[Start of section]

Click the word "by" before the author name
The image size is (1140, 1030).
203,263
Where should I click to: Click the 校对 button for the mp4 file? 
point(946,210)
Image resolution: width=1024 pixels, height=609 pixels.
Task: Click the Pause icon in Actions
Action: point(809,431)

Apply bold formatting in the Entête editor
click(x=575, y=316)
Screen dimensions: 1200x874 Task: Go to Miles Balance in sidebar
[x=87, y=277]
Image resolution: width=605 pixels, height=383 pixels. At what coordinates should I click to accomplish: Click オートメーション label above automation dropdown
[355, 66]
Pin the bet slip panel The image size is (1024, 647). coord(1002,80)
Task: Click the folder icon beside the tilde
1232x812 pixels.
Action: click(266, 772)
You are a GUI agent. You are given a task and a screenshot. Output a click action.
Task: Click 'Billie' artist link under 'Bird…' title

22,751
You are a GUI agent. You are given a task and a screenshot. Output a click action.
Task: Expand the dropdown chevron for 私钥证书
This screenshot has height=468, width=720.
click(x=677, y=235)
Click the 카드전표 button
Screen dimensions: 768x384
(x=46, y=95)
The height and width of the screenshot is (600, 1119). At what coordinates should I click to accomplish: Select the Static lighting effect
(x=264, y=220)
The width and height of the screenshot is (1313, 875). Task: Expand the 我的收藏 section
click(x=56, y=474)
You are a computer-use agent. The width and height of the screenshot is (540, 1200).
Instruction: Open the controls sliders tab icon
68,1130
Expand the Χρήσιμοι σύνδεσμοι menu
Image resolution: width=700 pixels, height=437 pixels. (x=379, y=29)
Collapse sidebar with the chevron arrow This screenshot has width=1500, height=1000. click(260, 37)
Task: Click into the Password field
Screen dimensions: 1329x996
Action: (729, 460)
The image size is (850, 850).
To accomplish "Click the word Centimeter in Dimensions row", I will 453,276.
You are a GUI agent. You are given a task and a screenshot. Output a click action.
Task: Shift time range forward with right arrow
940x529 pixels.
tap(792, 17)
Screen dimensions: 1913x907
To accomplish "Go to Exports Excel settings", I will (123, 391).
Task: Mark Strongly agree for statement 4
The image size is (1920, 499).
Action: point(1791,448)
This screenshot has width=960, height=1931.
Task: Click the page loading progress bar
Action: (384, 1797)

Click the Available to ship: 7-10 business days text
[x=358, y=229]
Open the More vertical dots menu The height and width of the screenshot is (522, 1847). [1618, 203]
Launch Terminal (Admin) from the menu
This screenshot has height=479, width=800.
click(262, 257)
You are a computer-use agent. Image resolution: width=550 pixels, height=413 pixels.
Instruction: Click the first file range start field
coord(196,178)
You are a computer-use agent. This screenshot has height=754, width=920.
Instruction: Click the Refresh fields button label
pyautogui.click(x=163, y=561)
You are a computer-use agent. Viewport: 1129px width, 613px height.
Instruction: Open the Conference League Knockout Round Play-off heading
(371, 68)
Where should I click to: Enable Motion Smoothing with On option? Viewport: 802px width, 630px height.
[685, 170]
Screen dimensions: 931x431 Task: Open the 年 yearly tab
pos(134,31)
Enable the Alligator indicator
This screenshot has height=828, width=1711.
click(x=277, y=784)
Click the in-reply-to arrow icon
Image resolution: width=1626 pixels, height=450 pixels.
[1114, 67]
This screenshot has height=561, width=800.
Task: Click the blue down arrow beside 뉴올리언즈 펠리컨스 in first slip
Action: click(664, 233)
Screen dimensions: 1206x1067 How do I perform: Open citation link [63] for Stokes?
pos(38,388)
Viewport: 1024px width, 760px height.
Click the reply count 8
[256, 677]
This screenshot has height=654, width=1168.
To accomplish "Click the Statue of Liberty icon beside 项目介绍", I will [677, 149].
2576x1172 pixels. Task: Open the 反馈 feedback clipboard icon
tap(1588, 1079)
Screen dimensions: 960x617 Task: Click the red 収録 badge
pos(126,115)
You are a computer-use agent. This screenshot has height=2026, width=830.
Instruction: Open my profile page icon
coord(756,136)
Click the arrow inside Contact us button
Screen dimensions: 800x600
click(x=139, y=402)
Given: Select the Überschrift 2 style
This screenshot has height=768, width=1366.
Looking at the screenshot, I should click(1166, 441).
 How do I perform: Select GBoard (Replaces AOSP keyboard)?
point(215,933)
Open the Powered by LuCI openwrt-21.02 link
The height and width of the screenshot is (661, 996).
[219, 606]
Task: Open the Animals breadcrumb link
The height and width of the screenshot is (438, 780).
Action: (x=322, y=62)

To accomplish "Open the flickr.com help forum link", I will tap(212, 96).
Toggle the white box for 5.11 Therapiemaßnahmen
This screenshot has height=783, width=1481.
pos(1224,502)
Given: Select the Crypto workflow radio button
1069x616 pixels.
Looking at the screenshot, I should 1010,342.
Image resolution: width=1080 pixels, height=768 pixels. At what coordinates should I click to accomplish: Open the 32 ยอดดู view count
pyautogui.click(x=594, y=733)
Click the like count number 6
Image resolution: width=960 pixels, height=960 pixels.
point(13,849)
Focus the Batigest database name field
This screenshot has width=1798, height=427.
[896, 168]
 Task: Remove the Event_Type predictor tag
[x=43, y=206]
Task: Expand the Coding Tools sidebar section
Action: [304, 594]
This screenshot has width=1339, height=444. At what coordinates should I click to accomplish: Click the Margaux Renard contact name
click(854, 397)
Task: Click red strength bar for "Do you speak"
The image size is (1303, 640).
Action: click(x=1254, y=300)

[End of section]

» **TASK STATEMENT**
Restate each record exactly as written.

» **EXERCISE RESPONSE**
Click the word "by" before the author name
The image size is (1140, 1030).
203,263
Where should I click to: Click the 校对 button for the mp4 file? 
point(946,210)
Image resolution: width=1024 pixels, height=609 pixels.
Task: Click the Pause icon in Actions
Action: point(809,431)

Apply bold formatting in the Entête editor
click(x=575, y=316)
Screen dimensions: 1200x874 Task: Go to Miles Balance in sidebar
[x=87, y=277]
Image resolution: width=605 pixels, height=383 pixels. At what coordinates should I click to accomplish: Click オートメーション label above automation dropdown
[355, 66]
Pin the bet slip panel The image size is (1024, 647). coord(1002,80)
Task: Click the folder icon beside the tilde
1232x812 pixels.
Action: click(266, 772)
You are a GUI agent. You are given a task and a screenshot. Output a click action.
Task: Click 'Billie' artist link under 'Bird…' title

22,751
You are a GUI agent. You are given a task and a screenshot. Output a click action.
Task: Expand the dropdown chevron for 私钥证书
This screenshot has height=468, width=720.
click(x=677, y=235)
Click the 카드전표 button
Screen dimensions: 768x384
(x=46, y=95)
The height and width of the screenshot is (600, 1119). At what coordinates should I click to accomplish: Select the Static lighting effect
(x=264, y=220)
The width and height of the screenshot is (1313, 875). Task: Expand the 我的收藏 section
click(x=56, y=474)
You are a computer-use agent. The width and height of the screenshot is (540, 1200).
Instruction: Open the controls sliders tab icon
68,1130
Expand the Χρήσιμοι σύνδεσμοι menu
Image resolution: width=700 pixels, height=437 pixels. (x=379, y=29)
Collapse sidebar with the chevron arrow This screenshot has width=1500, height=1000. click(260, 37)
Task: Click into the Password field
Screen dimensions: 1329x996
Action: (729, 460)
The image size is (850, 850).
To accomplish "Click the word Centimeter in Dimensions row", I will 453,276.
You are a GUI agent. You are given a task and a screenshot. Output a click action.
Task: Shift time range forward with right arrow
940x529 pixels.
tap(792, 17)
Screen dimensions: 1913x907
To accomplish "Go to Exports Excel settings", I will (123, 391).
Task: Mark Strongly agree for statement 4
The image size is (1920, 499).
Action: point(1791,448)
This screenshot has width=960, height=1931.
Task: Click the page loading progress bar
Action: (384, 1797)

Click the Available to ship: 7-10 business days text
[x=358, y=229]
Open the More vertical dots menu The height and width of the screenshot is (522, 1847). [1618, 203]
Launch Terminal (Admin) from the menu
This screenshot has height=479, width=800.
click(262, 257)
You are a computer-use agent. Image resolution: width=550 pixels, height=413 pixels.
Instruction: Click the first file range start field
coord(196,178)
You are a computer-use agent. This screenshot has height=754, width=920.
Instruction: Click the Refresh fields button label
pyautogui.click(x=163, y=561)
You are a computer-use agent. Viewport: 1129px width, 613px height.
Instruction: Open the Conference League Knockout Round Play-off heading
(371, 68)
Where should I click to: Enable Motion Smoothing with On option? Viewport: 802px width, 630px height.
[685, 170]
Screen dimensions: 931x431 Task: Open the 年 yearly tab
pos(134,31)
Enable the Alligator indicator
This screenshot has height=828, width=1711.
click(x=277, y=784)
Click the in-reply-to arrow icon
Image resolution: width=1626 pixels, height=450 pixels.
[1114, 67]
This screenshot has height=561, width=800.
Task: Click the blue down arrow beside 뉴올리언즈 펠리컨스 in first slip
Action: click(664, 233)
Screen dimensions: 1206x1067 How do I perform: Open citation link [63] for Stokes?
pos(38,388)
Viewport: 1024px width, 760px height.
Click the reply count 8
[256, 677]
This screenshot has height=654, width=1168.
To accomplish "Click the Statue of Liberty icon beside 项目介绍", I will [677, 149].
2576x1172 pixels. Task: Open the 反馈 feedback clipboard icon
tap(1588, 1079)
Screen dimensions: 960x617 Task: Click the red 収録 badge
pos(126,115)
You are a computer-use agent. This screenshot has height=2026, width=830.
Instruction: Open my profile page icon
coord(756,136)
Click the arrow inside Contact us button
Screen dimensions: 800x600
click(x=139, y=402)
Given: Select the Überschrift 2 style
This screenshot has height=768, width=1366.
Looking at the screenshot, I should click(1166, 441).
 How do I perform: Select GBoard (Replaces AOSP keyboard)?
point(215,933)
Open the Powered by LuCI openwrt-21.02 link
The height and width of the screenshot is (661, 996).
[219, 606]
Task: Open the Animals breadcrumb link
The height and width of the screenshot is (438, 780).
Action: (x=322, y=62)

To accomplish "Open the flickr.com help forum link", I will tap(212, 96).
Toggle the white box for 5.11 Therapiemaßnahmen
This screenshot has height=783, width=1481.
pos(1224,502)
Given: Select the Crypto workflow radio button
1069x616 pixels.
Looking at the screenshot, I should 1010,342.
Image resolution: width=1080 pixels, height=768 pixels. At what coordinates should I click to accomplish: Open the 32 ยอดดู view count
pyautogui.click(x=594, y=733)
Click the like count number 6
Image resolution: width=960 pixels, height=960 pixels.
point(13,849)
Focus the Batigest database name field
This screenshot has width=1798, height=427.
[896, 168]
 Task: Remove the Event_Type predictor tag
[x=43, y=206]
Task: Expand the Coding Tools sidebar section
Action: [304, 594]
This screenshot has width=1339, height=444. At what coordinates should I click to accomplish: Click the Margaux Renard contact name
click(854, 397)
Task: Click red strength bar for "Do you speak"
The image size is (1303, 640).
Action: click(x=1254, y=300)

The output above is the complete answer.